Erstellt am 14. Januar 2016, 10:02

von APA Red

ÖVP bleibt nach Konrad-Kritik bei Obergrenze. Die ÖVP bleibt bei ihrer Forderung nach einer Obergrenze für Asylwerber - ungeachtet der Ablehnung durch Flüchtlingskoordinator Christian Konrad.

Konrad hatte zuletzt gemeint, wenn mehr Flüchtlinge kämen, müsse man die Kapazitäten erhöhen. Vizekanzler Reinhold Mitterlehner (ÖVP) widersprach am Donnerstag deutlich: "Wir werden das nicht schaffen können."

Mitterlehner betonte am Rande der ÖVP-Klausur in Bad Leonfelden, dass er bereits mit Konrad gesprochen und ihm mitgeteilt habe, "dass wir mit der Zahl klar nach unten gehen müssen". Konrads Haltung erkläre sich aus seiner Bereitschaft, zu helfen, zu unterstützen und zu organisieren, so Mitterlehner, der Konrad im Vorjahr als Asylkoordinator der Regierung vorgeschlagen hatte. Teilweise gehe es hier aber auch um Begriffsfragen, die man klären werde.

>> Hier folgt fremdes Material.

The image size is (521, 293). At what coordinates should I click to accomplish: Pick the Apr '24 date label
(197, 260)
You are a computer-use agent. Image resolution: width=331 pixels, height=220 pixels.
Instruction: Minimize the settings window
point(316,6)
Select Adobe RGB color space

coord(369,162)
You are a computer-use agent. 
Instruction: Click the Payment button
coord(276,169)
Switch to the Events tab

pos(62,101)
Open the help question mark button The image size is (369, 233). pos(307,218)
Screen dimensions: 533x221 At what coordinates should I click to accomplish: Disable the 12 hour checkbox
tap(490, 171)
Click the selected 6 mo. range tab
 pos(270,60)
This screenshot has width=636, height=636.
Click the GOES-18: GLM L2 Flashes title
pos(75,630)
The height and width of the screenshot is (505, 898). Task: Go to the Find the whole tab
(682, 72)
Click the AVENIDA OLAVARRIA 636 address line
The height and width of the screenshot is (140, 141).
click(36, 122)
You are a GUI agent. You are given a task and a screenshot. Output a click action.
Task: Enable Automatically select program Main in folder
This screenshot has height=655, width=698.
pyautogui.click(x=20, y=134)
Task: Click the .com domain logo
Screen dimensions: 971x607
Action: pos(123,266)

Probleme sieht Mitterlehner nicht nur bei den "Notlösungen" zur Flüchtlingsunterbringung, etwa in Turnsälen, sondern auch beim "kulturellen Faktor" der Integration einer derart großen Zahl von Asylwerbern. Dazu komme noch die finanzielle Frage, die hier aber nicht im Vordergrund stehe, so Mitterlehner.

Einen "Aktionsplan", der neben der Obergrenze auch Änderungen bei der Mindestsicherung umfasst, will die ÖVP bei einer Pressekonferenz zu Mittag vorstellen.

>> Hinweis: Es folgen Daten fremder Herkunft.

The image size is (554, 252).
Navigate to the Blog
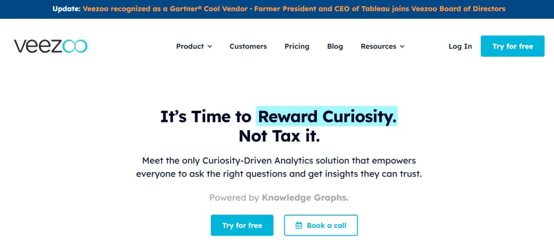[x=335, y=46]
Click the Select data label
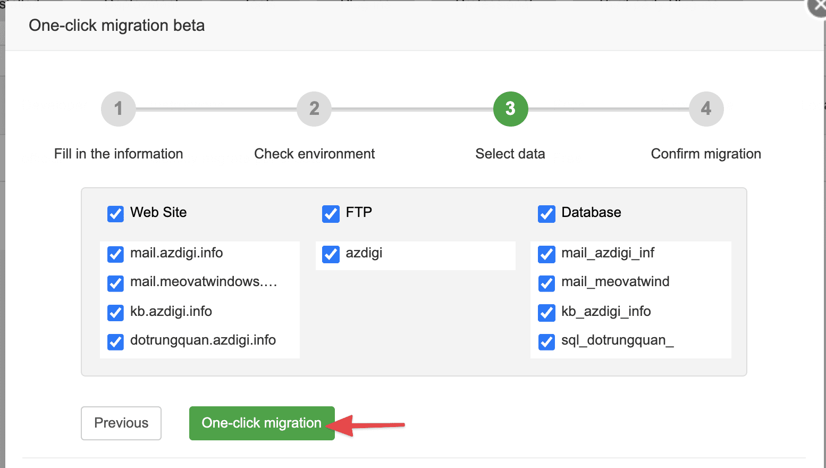Screen dimensions: 826x468 (510, 154)
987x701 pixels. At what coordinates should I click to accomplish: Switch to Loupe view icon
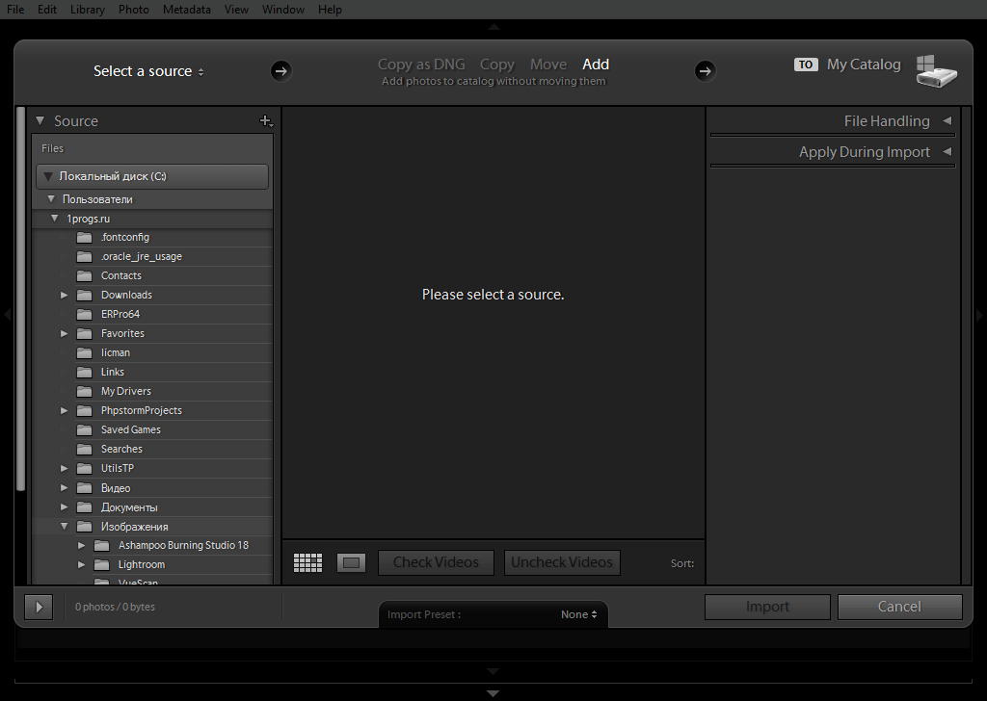[x=352, y=561]
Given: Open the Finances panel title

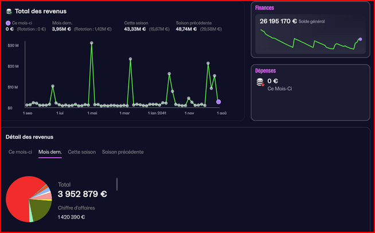Looking at the screenshot, I should point(264,8).
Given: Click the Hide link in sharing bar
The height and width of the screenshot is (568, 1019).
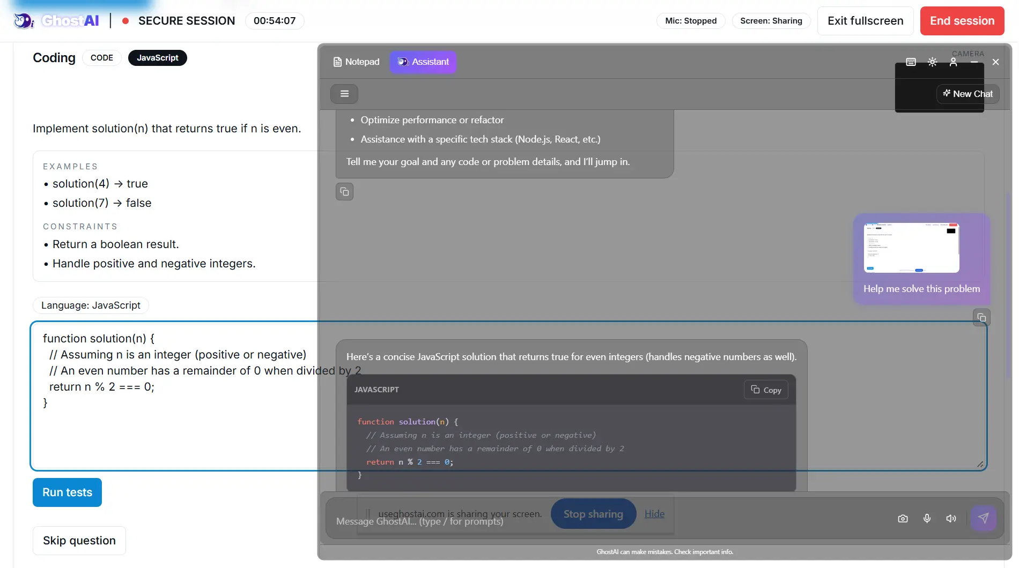Looking at the screenshot, I should pos(654,514).
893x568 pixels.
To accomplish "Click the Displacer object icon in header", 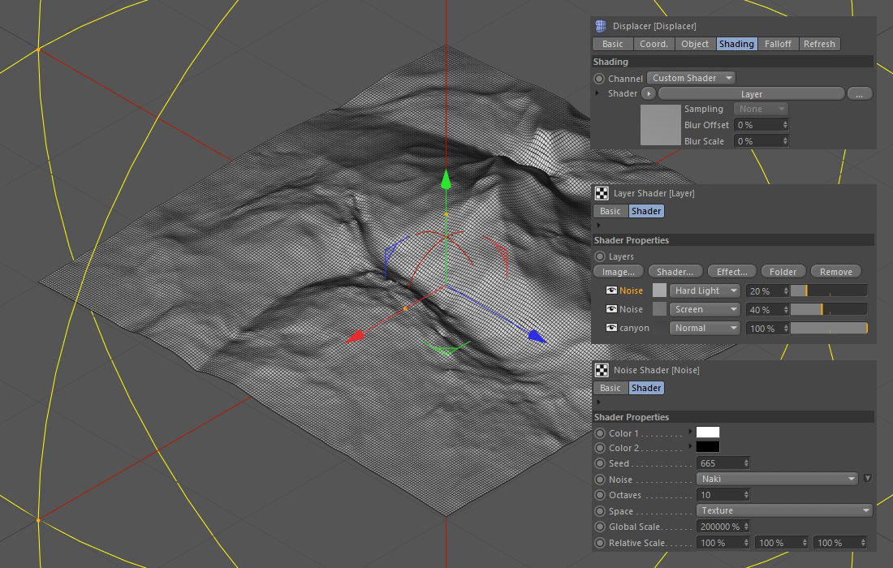I will (601, 26).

Scharf attackiert hatte Konrad am Mittwoch die niederösterreichische ÖVP. Landesgeschäftsführer Bernhard Ebner bezeichnete dessen Ablehnung der Flüchtlings-Obergrenze als "völlig wirklichkeitsfremd". "Es ist daher mehr als unverantwortlich, dass Flüchtlingskoordinator Christian Konrad den Weg von Merkel und Faymann geht und eine Willkommenskultur in Österreich etablieren will, die von der Bevölkerung nicht mehr bewältigbar ist", wetterte Klubobmann Klaus Schneeberger.

Bemerkenswert sind die scharfen Angriffe der Niederösterreicher auch deshalb, weil Konrad als ehemaliger Raiffeisen-Generalanwalt ein enges Naheverhältnis zur Landespartei pflegte und mehrmals die Personenkomitees zur Wiederwahl von Landeshauptmann Erwin Pröll anführte. Gänzlich konfliktfrei war das Verhältnis dennoch nicht: So gab es 2009 Spannungen, weil sich Konrad gegen Prölls Präsidentschaftskandidatur stellte.